A man walks into a repair shop. He has a 1968 Porsche 912 that will no longer reverse.
“Excuse me,” he says to the man at the counter, “I need help with my Porsche.”
“Of course! We here at Gentle Motors would love to help you. We offer friendly force free repairs for all Porsche automobiles.”
The man seems a little confused at this response, but continues. “My car will no longer reverse. I’ve put up with it for a while, but it’s a real problem n–”
“We can certainly fix that sir! My car did the same thing! I’m confident I can fix that without scratching your paint.” The mechanic beams back at the car owner.
“Without scratching my paint? That’s great, it hadn’t really occurred to me that you might. I really like this car a lot. I had always dreamed of owning a classic Porsche. What qualifications do you have to work on them?” The car owner seems a little more confused.
“Well sir, I am a proud member of the Porsche Professionals Guild.
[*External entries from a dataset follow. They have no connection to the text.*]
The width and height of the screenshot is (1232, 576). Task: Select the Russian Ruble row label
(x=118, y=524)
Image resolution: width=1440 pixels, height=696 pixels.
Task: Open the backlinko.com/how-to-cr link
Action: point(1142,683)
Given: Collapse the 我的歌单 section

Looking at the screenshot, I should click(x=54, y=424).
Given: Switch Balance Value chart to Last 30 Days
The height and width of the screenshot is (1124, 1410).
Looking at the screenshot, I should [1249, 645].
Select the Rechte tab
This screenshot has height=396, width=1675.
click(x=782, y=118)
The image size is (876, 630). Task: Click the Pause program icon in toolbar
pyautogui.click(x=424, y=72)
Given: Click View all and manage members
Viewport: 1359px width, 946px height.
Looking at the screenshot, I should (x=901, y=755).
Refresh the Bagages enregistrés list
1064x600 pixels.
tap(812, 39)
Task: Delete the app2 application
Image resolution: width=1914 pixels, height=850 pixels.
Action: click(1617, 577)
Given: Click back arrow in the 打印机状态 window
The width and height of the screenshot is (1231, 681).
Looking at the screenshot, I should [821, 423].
The Guild holds us to the highest ethical standards! I am sworn to fix Porsches without damaging paint, carpet, or upholstery, and we never, ever, use steel mallets or sawzalls.”
“That’s great to hear. But have you worked on a 912 before? Have you taken any training with Porsche? I’d like to be sure that my car is fixed correctly and that I won’t have any more troubles. Transmission problems can be danger–”
The mechanic pulls a large mallet from his desk. “Did you know the guy down the street uses one of these?!? It’s unbelievable. I don’t even think all of his clients know! Back in the day we used hit transmissions with these, just to see if it might knock the synchros back into place. But not anymore.”
The man looks at the mallet, flummoxed.
Suddenly the mechanic looks afraid. He jams the mallet back into the drawer and slams it shut. “Please don’t tell anyone you saw that. If the guys find out I even have one they’ll be ethics charges.”
“This has been fascinating, but I really just need some sort of reassurance that you are qualified to fix my car.”
“Of course I am! I even own a 912 myself.” The mechanic points to a beautiful red 912 parked in the back, its front wheels on small ramps and a stone wedged against the back tire.
“What are the ramps for?”
“Sometimes it needs help getting started in reverse. I don’t trust the guy down the street to fix it, so I am managing the situation until I finish an online class on transmissions. It’s called BAT: Bushing Adjusted Transmissions.”
The man leaves. His car was fixed a few days later across town. His carpets looked a little cleaner when he got it back, and the car was also waxed beautifully. He never had transmission issues again.